I heard the door creak open, and Apple Blossom peered up at me, her expressive eyes asking if it was safe to come out. I looked around to see if the coast was clear, then nodded when I saw that it was. Apple Blossom crept out of the office, locked the door behind her, and gave me a push. “Run to the garden!” she cried. “Hurry!”

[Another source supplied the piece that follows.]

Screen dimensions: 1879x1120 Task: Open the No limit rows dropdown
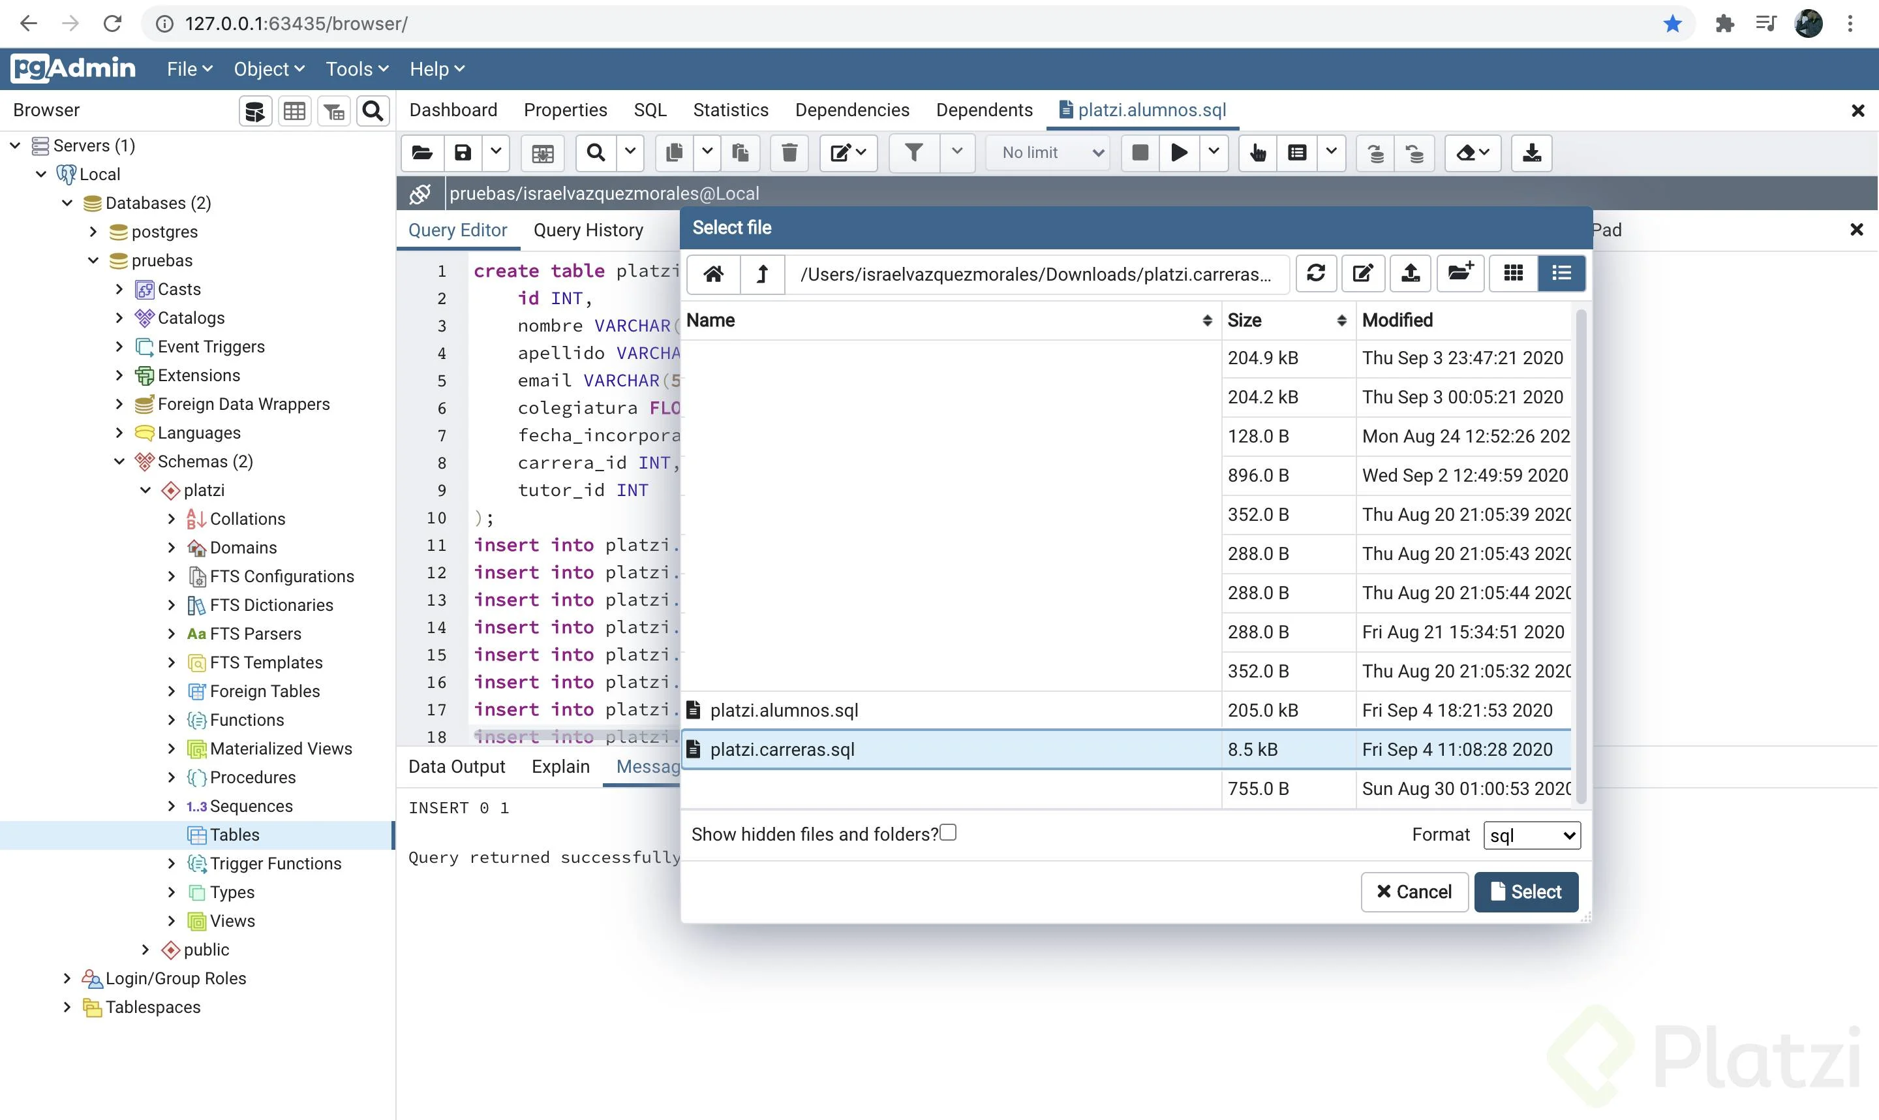(x=1050, y=153)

We scrambled for the garden and took cover in the spot that the party table had once occupied. We sat down in a soft patch of grass, and Apple Blossom hid the key in her shoe. Immediately, I felt the need to lay down the law: “Apple Blossom, this is the first and last time I am letting you do something like this. From now on, if I see that you have to sneak to do something, then that shows me that you shouldn’t be doing it in the first place, and it will not be allowed! I am not covering for you anymore the way I did today, and if you do something like this again I’m afraid that I will have to tell your mother.” I expected her to argue or protest, but she just shrugged her shoulders and said, “Okay, I understand.”
“So what was written in the book?” I asked, now more curious than ever—I wanted to know exactly what it was that had nearly caused so much trouble!
Apple Blossom hugged herself and burst into loud and sudden laughter.
“Hey, what’s so funny?” I asked. “Come on. Tell me what you found in the book.”
She shook with laughter for a few moments more before she said, “It was nothing! Oh, Aidyn, we went through all that trouble for nothing! It was only a court record book!”
“A court record book?”
“It’s just a record of the citizens she sees when she holds court, and what their problems are and how they were solved. It’s nothing that concerns us!”
I would’ve liked to see that court record book. I would’ve liked to know what kinds of things Jadeites brought before their monarchs. But I knew to leave well enough alone. “That isn’t ‘nothing.’ It’s very important,” I told her. “You will be queen someday, and then you’ll have to hold court. Don’t you think you ought to start taking it seriously?”
Apple Blossom shook her head. “Court is boring. I shall let my husband hold court when I’m queen.”
I chuckled at that. For a moment I wondered what kind of monarch Apple Blossom would turn out to be. I had a strong feeling that the negative reception of humans would diminish under her reign. She was already working on that.